By Vikram 55 Comments

Historians have put forth the the idea that complex political states originated as ‘hydraulic empires’, a need for ancient societies to manage vast water systems. Governments have evolved from their ancient origins to do a lot more beyond managing water. However, we shall see in this post that attitudes towards water can lead to important differences in the evolution of spatially and temporally adjacent political entities.

In terms of hydrology and geology, there are striking contrasts between the Indo-Gangetic plain and peninsular India. The Indo-Gangetic plain is drained by perennial rivers, fed by both Himalayan glaciers and monsoonal precipitation. Peninsular India, on the other hand, is drained only by monsoon-fed seasonal rivers. Geologically, the Indo-Gangetic plain is blessed with alluvial soil which is both fertile and holds groundwater. Peninsular India is composed of harder rocks, which leads to more runoff and less groundwater retention. Water has always been a much harder challenge in peninsular India than the Gangetic plain.
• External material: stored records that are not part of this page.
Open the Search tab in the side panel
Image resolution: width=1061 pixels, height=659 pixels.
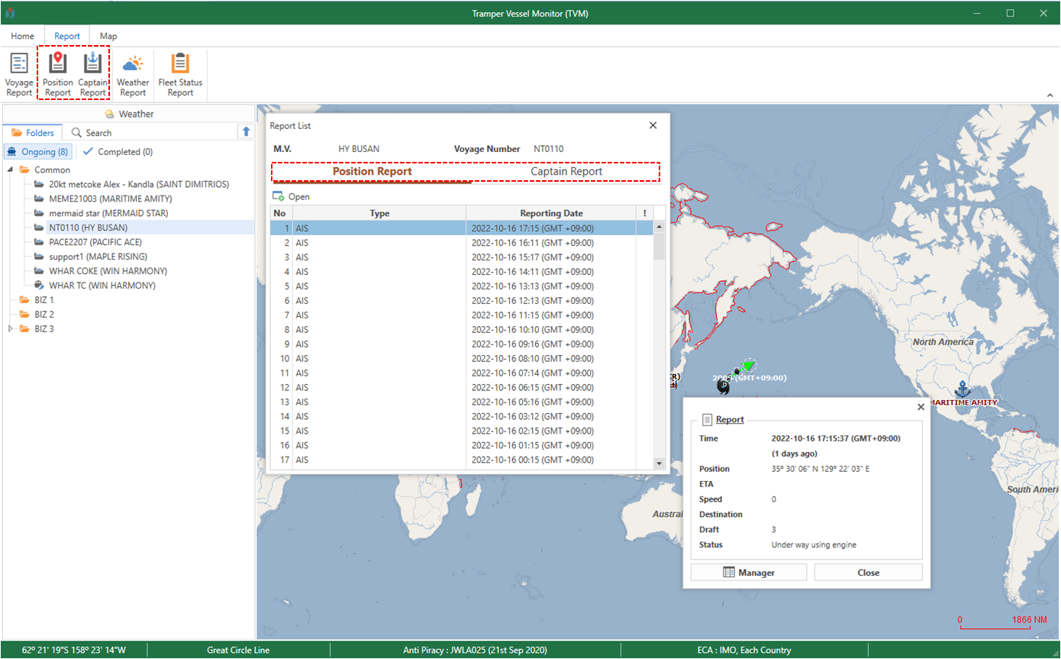(x=92, y=133)
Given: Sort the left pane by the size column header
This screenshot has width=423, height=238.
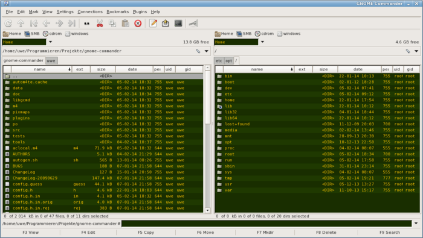Looking at the screenshot, I should click(102, 69).
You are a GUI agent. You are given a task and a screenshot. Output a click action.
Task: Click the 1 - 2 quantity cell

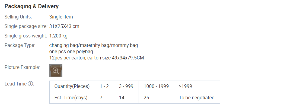point(104,87)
The British Raj and its successor state of India, had vastly different attitudes towards the hydro problems of peninsular India. However, the Raj’s successor state of Pakistan never had to deal with the water challenges of peninsular India. Pakistan remained agriculturally more productive per worker than India till 2017. India had to construct 5264 medium and large dams (compared to Pakistan’s 150) to overtake Pakistan on that count. A side effect was an advanced industrial and technical base.
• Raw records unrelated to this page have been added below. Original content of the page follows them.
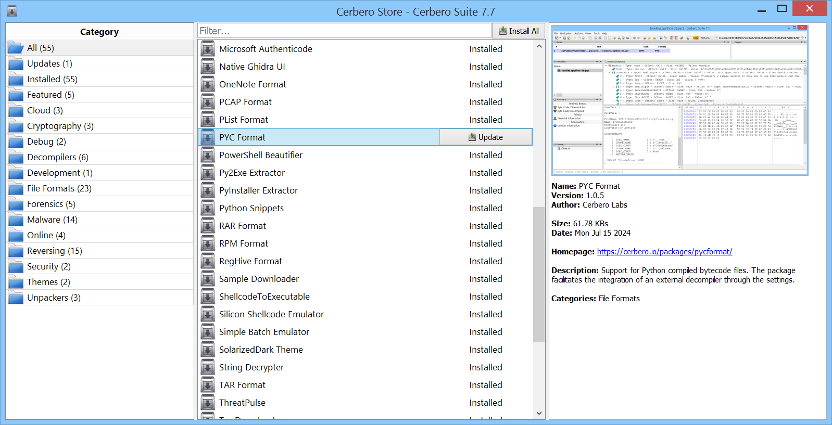The image size is (832, 425).
Task: Click the icon beside Silicon Shellcode Emulator
Action: (208, 315)
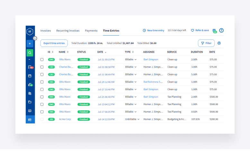Tick the checkbox for Jul-17 06:05 PM entry
Image resolution: width=250 pixels, height=151 pixels.
42,112
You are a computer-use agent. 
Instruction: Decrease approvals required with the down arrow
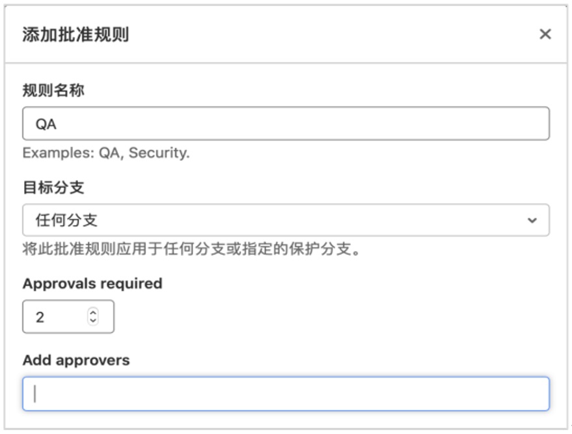(x=93, y=320)
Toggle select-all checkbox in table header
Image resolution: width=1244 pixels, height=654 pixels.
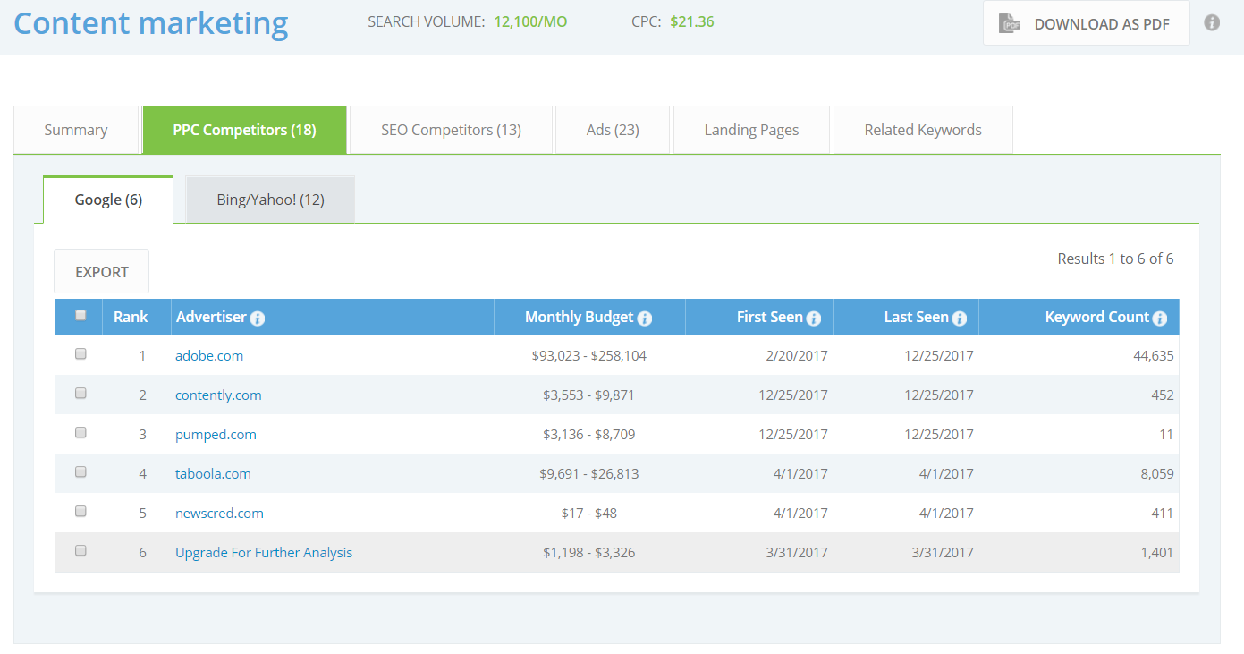80,315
We first discuss the dam policy of the British Raj, which is known for its investments in railways and canals. A striking rarity in the Raj’s impressive portfolio of grand infrastructure projects are mega dams. It is not that the British did not build significant water-works in India, but these were overwhelmingly barrages and canal irrigation projects. And the absence of large dams was not due to a lack of technical expertise, indeed, elsewhere in the empire, (notably Canada and Australia), British engineers pioneered the techniques that underlie the construction of modern, large scale dams.

So what explains the Raj’s dam reluctance in their richest canvas ? It is likely that the politics of British India underlies the inhibition towards dams. The centre of gravity of the British Indian empire was the Indo-Gangetic plain. It was the most populated region, the region which produced the most recruits for the British Indian army and the region they really needed to manage. And this region did not need dams. The large dams the British built were mainly in deep South India, the largest dam there was a project conceived by the king of Mysore, Krishnaraja Wodeyar.
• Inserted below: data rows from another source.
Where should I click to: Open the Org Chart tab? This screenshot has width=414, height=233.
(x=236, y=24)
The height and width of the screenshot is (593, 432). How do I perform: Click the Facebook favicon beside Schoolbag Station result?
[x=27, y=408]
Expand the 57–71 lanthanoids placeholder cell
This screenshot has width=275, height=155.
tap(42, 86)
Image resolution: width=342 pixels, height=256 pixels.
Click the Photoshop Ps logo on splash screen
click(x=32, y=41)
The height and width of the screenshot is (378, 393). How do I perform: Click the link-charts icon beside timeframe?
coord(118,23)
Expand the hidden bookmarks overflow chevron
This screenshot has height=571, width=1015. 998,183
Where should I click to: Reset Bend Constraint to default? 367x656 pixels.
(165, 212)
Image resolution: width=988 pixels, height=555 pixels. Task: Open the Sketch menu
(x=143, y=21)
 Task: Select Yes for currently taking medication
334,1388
The modern day Republic of India found itself in a very different political situation. The elites of peninsular India were organized and had the numbers to match their Gangetic counterparts. Prime minister Nehru, although Gangetic, was deeply influenced by the economic philosophy of the Soviet Union. At the time, the Soviet Union was a master of building mega dams. A massive dam building project ensued, all across India. In the Gangetic plain, this meant increased agricultural yields, but in peninsular India, the dams were a game-changer. Vast tracts of land in Madhya Pradesh were brought under productive cultivation. Interior Maharastra developed a sugarcane belt. Gujarat has become a leader in cotton, tobacco and groundnuts.

Equally important, dams made large cities viable outside the Gangetic plain. Dams and their reservoirs are the only reason the nascent urban centres of peninsular India (Mumbai, Pune, Ahmedabad, Bengaluru and Hyderabad) could become the dynamic mega-cities they are today. In contrast, Gangetic plain cities continue to get their water from the perennial rivers that they are set on (Delhi-Yamuna, Lucknow-Gomti, Patna-Ganges, Kolkata-Hooghly and so on).

It is conceivable that the extreme importance of large dams and water management structures pushed India’s post-independent elites to invest heavily into engineering education. The public and private enterprises in charge of dam construction, irrigation boards, and hydroelectric machinery provided employment for the labour produced by these elite institutes. These projects thus serviced the needs and aspirations of both urban elites and the vast rural voting masses.

On the other hand, Pakistan’s situation was quite different. With the exception of Islamabad, Pakistan’s cities get their water in the same way Gangetic Indian cities do, surface water and ground water. Developing state-of-the-art water management technology was never an imperative for the Pakistani elite.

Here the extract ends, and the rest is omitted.